---- DATA FOR THE TASK

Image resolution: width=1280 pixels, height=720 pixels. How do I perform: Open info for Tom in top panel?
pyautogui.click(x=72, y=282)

--------
---- DATA FOR THE TASK

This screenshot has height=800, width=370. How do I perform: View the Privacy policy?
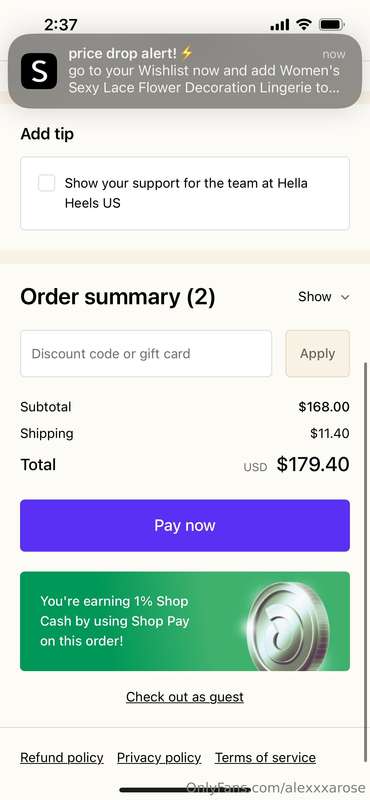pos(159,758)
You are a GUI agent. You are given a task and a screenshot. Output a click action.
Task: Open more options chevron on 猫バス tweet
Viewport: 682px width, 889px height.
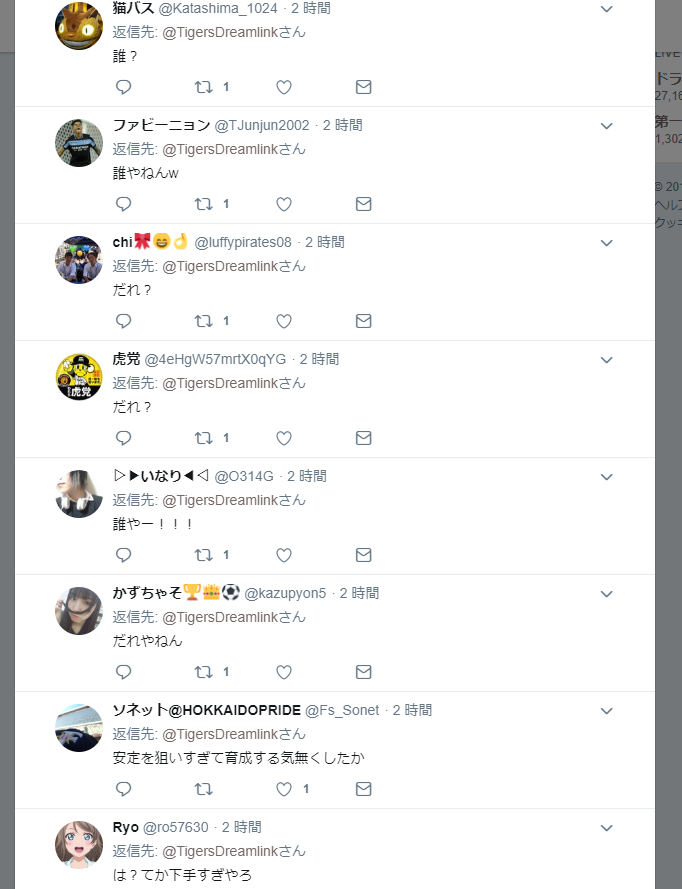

--------

--- TASK BRIEF ---
Print only what lies in the material above starting at the line with "Task: Open more options chevron on 猫バス tweet" and ending at the line with "Viewport: 682px width, 889px height.", every line exactly as given.

--- REPLY ---
Task: Open more options chevron on 猫バス tweet
Viewport: 682px width, 889px height.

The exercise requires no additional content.